Au fait, ce qui m'a frappé, c'est que le papier toilette est soudain l'article le plus chaud du magasin. En fait, c'est étrange, parce que c'est un produit dont on n'a pas vraiment besoin, mais pour une raison quelconque, les gens ont commencé à l'accumuler. Je pense aussi qu'à ce moment-là, les gens eux-mêmes ne savaient pas ce qui se passait et que c'est pourquoi leur instinct primaire a pris le dessus et qu'ils ont essayé de se constituer un stock suffisant pour que cela devienne sérieux.Dans les jours qui ont suivi, le comportement du hamster a continué. Ce n'est qu'à partir de mercredi, alors que le verrouillage venait d'être annoncé, qu'il a commencé à diminuer. Je dois admettre que je suis un peu choqué par la réaction des gens. J'ai 42 ans et pendant tout ce temps, je n'ai jamais vécu une telle situation. Et je ne pensais pas que quelque chose comme ça se reproduirait. Il s'agit de véritables situations de guerre.

Quel impact a eu la crise sur votre travail ? 

Je ne dois pas nécessairement travailler plus, mais plutôt différemment. Avant, il fallait privilégier le côté rationnel.
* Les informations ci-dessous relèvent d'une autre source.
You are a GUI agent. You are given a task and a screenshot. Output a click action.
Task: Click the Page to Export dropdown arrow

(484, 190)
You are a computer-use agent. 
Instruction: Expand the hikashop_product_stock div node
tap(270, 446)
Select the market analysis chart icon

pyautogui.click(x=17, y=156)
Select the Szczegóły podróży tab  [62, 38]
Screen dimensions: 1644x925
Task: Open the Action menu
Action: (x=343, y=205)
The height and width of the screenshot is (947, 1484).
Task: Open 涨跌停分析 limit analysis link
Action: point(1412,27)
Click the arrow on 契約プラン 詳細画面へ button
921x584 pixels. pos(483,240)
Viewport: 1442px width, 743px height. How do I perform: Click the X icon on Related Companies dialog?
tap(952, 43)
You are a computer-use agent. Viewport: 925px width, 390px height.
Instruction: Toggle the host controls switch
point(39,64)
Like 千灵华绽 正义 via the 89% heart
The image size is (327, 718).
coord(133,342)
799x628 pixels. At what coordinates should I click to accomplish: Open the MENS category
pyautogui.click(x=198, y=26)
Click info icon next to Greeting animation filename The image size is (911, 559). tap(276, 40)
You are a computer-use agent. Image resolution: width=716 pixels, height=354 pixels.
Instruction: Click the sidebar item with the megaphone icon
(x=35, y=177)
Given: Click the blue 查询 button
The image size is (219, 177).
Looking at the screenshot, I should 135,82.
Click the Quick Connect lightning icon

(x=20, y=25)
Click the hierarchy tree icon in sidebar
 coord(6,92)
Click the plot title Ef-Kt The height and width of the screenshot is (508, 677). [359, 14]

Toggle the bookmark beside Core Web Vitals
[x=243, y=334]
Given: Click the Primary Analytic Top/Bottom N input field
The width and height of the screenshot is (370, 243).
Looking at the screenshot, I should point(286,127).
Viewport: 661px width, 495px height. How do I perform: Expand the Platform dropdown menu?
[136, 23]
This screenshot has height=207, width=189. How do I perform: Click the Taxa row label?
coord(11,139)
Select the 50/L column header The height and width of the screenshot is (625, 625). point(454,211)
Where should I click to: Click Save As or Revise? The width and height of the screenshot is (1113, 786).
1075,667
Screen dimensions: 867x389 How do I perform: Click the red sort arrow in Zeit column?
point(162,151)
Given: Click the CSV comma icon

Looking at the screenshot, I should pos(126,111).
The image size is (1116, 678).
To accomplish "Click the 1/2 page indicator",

Aujourd’hui, c’est l'aspect émotionnel qui prime. J’ai maintenant beaucoup de tâches supplémentaires en plus de mon travail normal. Par exemple, j'ai chaque jour plusieurs réunions régulières avec les directeurs de supermarchés, entre autres, pour voir si tout va bien et s'ils ont encore besoin d'aide. J’ai aussi dû apprendre à utiliser des programmes dont je n’avais jusque là pas besoin. Je ne suis plus seulement sur la route, je dois souvent modifier mon emploi du temps quotidien pour que tous les imprévus s'intègrent le mieux possible. 

Il y a une sorte de nouvelle normalité : l'aspect humain est devenu beaucoup plus important. Nos directeurs de supermarchés et autres employés, qui sont souvent confrontés à des clients anxieux, ont aussi parfois besoin de discuter. C'est pourquoi je visite maintenant mes magasins tous les jours, par exemple, pour qu'ils puissent eux aussi se confier. C'était moins le cas auparavant. Aujourd'hui, le soutien psychologique est devenus très importants et je remarque que je peux aider les directeurs de mes supermarchés et les autres membres du personnel en leur servant de caisse de résonance. Je remarque que cela est très apprécié. Je tiens par ailleurs à souligner que je suis très fier de tous nos concitoyens. Ils font tout leur possible chaque jour pour que les choses continuent de fonctionner et cela vaut la peine de le dire. 

Comment essayez-vous de soutenir vos employés de la meilleure façon possible ? 

Chez Albert Heijn, nous proposons différentes possibilités vers lesquelles nos employés peuvent se tourner. Par exemple, moi, mes supérieurs hiérarchiques, mais aussi des personnes des ressources humaines ou des conseillers en prévention vont dans les magasins pour y encourager le personnel. Mais nous proposons également des webinaires qui expliquent, par exemple, comment les gens peuvent mieux gérer le stress, quels sont les signaux, etc. 

Nous sommes vraiment très conscients de soutenir les employés autant que possible et aussi de reconnaître immédiatement les signaux au cas où les choses iraient trop loin. Mais c'est parfois difficile, car chacun vit cette de manière différente. Nous ne connaissons pas toutes les réponses aux problèmes actuels.

Nous essayons également de rendre la vie aussi agréable que possible pour le personnel du magasin. Par exemple, je sais que certains directeurs de supermarchés organisent un déjeuner avec le personnel afin de maintenir une bonne ambiance de groupe. Car même en ces temps de crise, il faut encore continuer à s’amuser.